American women left their jobs in droves because of COVID and the void they left is huge. How huge is huge? Well, it’s estimated that their absence will create an annual deficit of 64 billion dollars in lost wages and economic growth. So the question is what will it take to bring women back to work?
In September, 2020, cnbc.com reported that “40% of working parents have had to change their employment situation, according to a new survey from career website FlexJobs. Of those polled, 25% voluntarily reduced their hours and 15% quit entirely. Of those who quit, 38% don’t plan to rejoin the workforce.”
The economic and social impact
And there’s this intel from Mckinsey.com: “While all women have been impacted, three major groups have experienced some of the largest challenges: working mothers, women in senior management positions, and Black women. This disparity came across as particularly stark with parents of kids under ten: the rate at which women in this group were considering leaving was ten percentage points higher than for men. And women in heterosexual dual-career couples who have children also reported larger increases in their time spent on household responsibilities since the pandemic began.”
Ultimately though, working mothers bore the brunt of the onslaught and woke up to a living nightmare every day. The Harvard Business Review reported:“Working mothers have been forced to quit or drastically reduce their hours as balancing work, childcare responsibilities, and remote school have become untenable.”
The economic shut down erased more than 11 million jobs in retail, travel, hospitality, and restaurants—jobs mostly held by women. Additionally, wages were lower and the hours often scanty for those women who were still employed.
Added to this disaster was the fear of contracting COVID and infecting their children; the burden of unaffordable child care, and the stress of home-schooling while working remotely or job hunting.
“The cost of child care hit another all-time high in 2020, rising 2.2 percent even as parents were forced to slash their overall child-care spending as the economy cratered, according to the Bureau of Economic Analysis,” according to washingtonpost.com
In 1963, President John F. Kennedy said this: “Children are the world’s most valuable resource and its best hope for the future.”
And a few years later, Whitney Houston echoed this conviction in the song, The Greatest Love of All—“I believe the children are our future/Teach them well and let them lead the way….”
Few of us would scoff at such endearing sentiments. And yet every day our culture scoffs at child care as “mere women’s work.”
More than 2 million women left their jobs in the wake of COVID. They were mothers, leaders, game-changers, social and political influencers. Their departure may have set back for decades the fight for gender equality and pay equity. They fought long and hard for a seat at the table, but now those seats are empty. The stampede from the workforce was loud and long, but did Corporate America get the message?

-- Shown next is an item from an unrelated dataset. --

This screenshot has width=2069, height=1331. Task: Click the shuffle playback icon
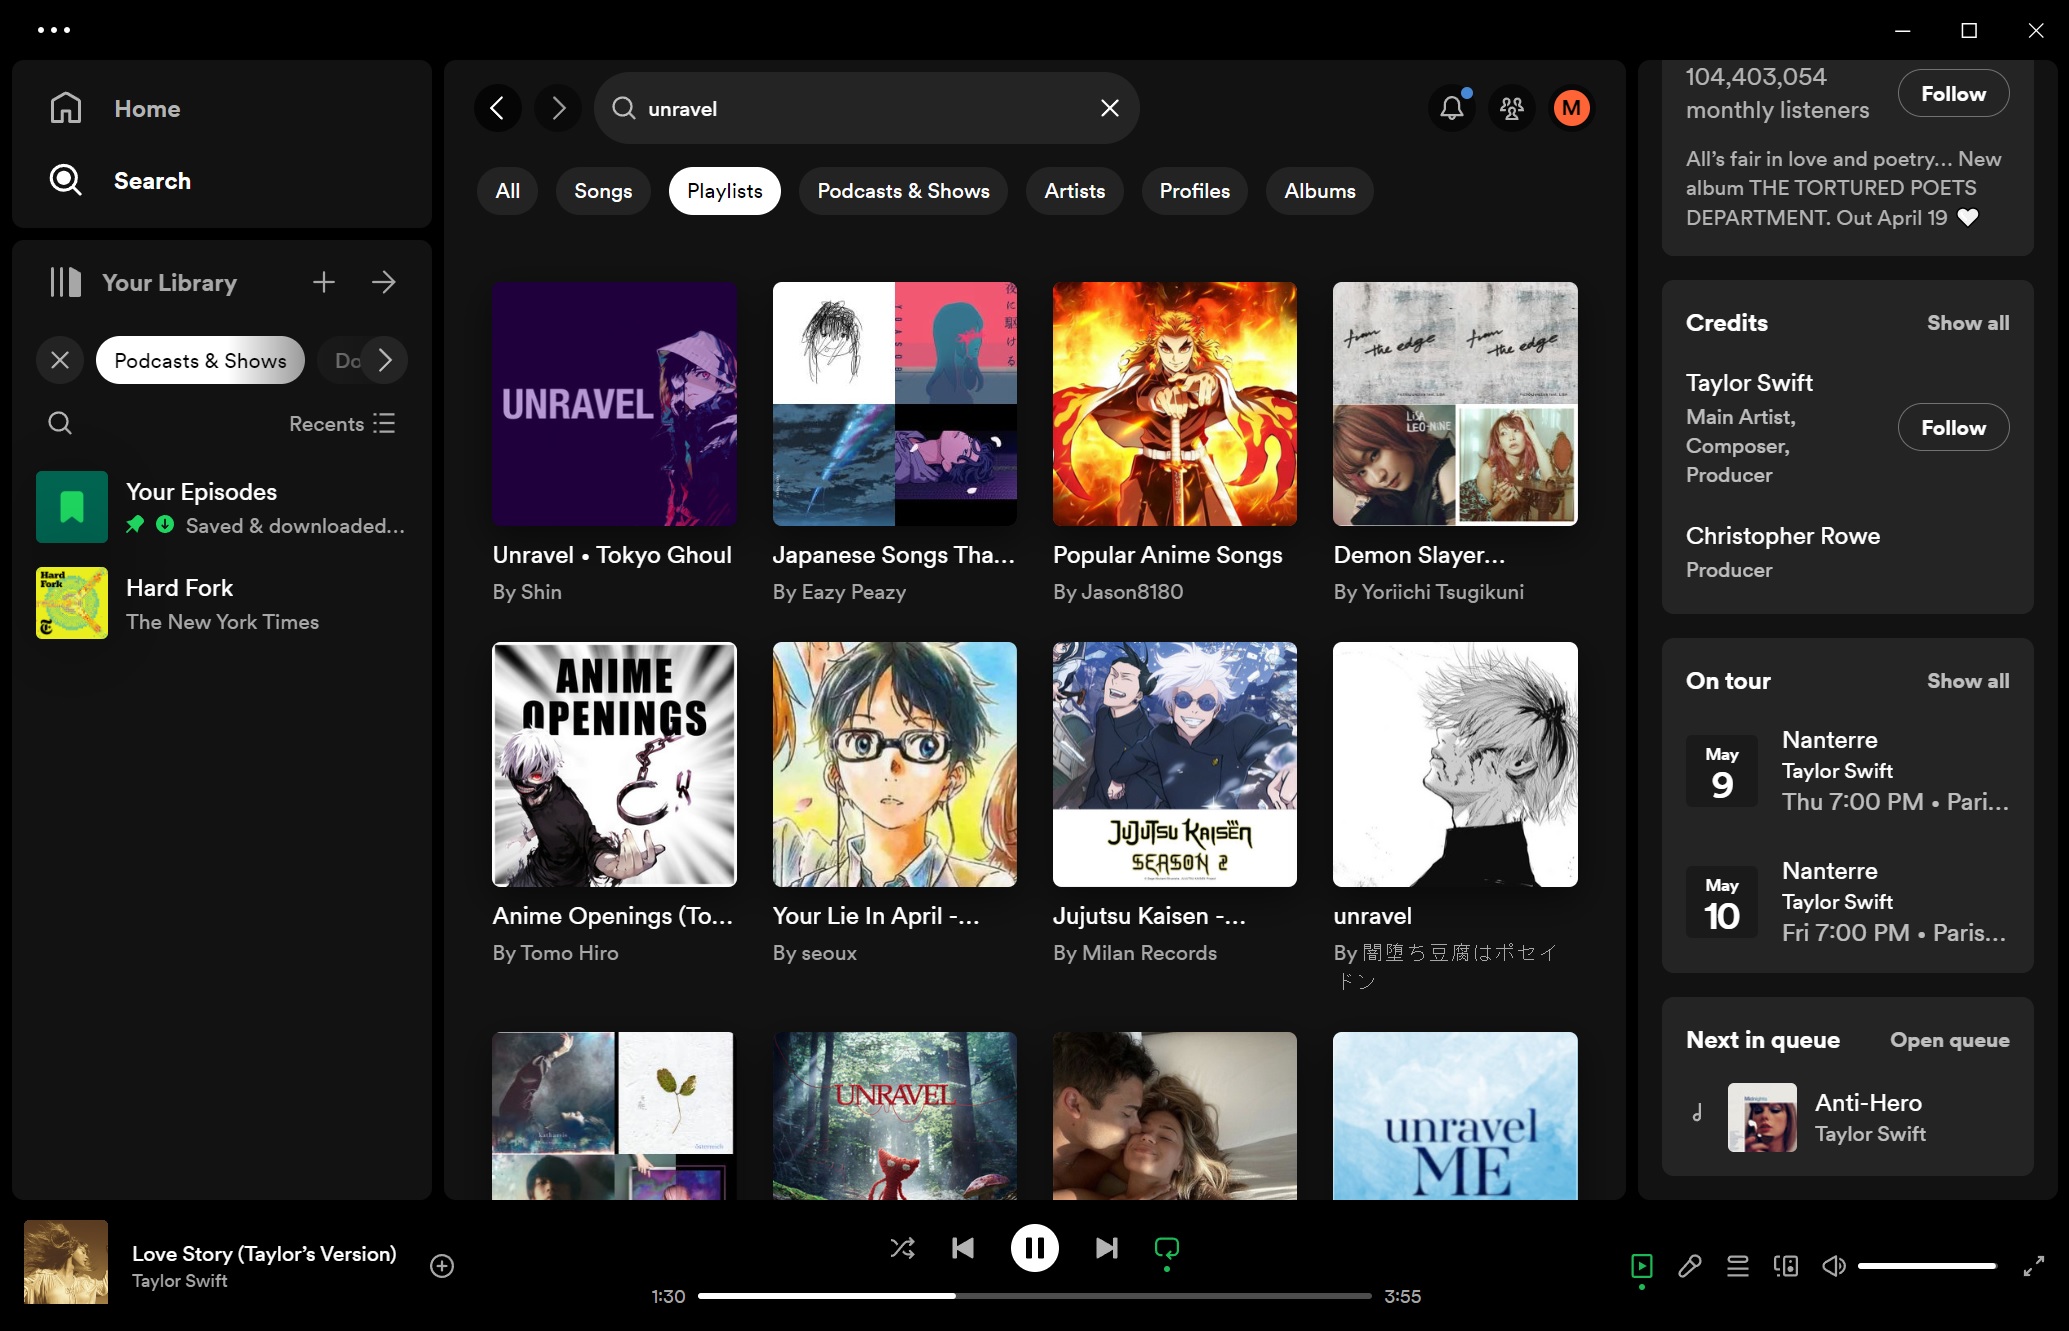click(900, 1248)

- Reassess your company’s attitudes toward female employees—especially mothers. Identify biases and be intentional about eradicating them.
- Incorporate pregnancies and child-rearing into the fabric of the corporate culture.
- Expand maternity and paternity leave policies.
- Reevaluate female employees and adjust their roles and their salaries accordingly.
- Support professional development opportunities for working mothers.
- Provide on-site child care facilities.
- Facilitate hybrid work schedules for workers with child care concerns and sick family members at home.
- Develop transparent policies that avoid alienating remote workers and favoring on-site workers.
- Provide mental health counselors, including therapists who specialize in counseling women.
- Develop team building activities around mental health care.
American capitalism means developing business models and corporate cultures for the sole purpose of making money. Profits have motivated companies to reopen their offices and government officials to reopen local businesses.
But the lessons of the pandemic are clear and the mandate is a sobering one. Making money without making employees a priority is now a dangerous business model.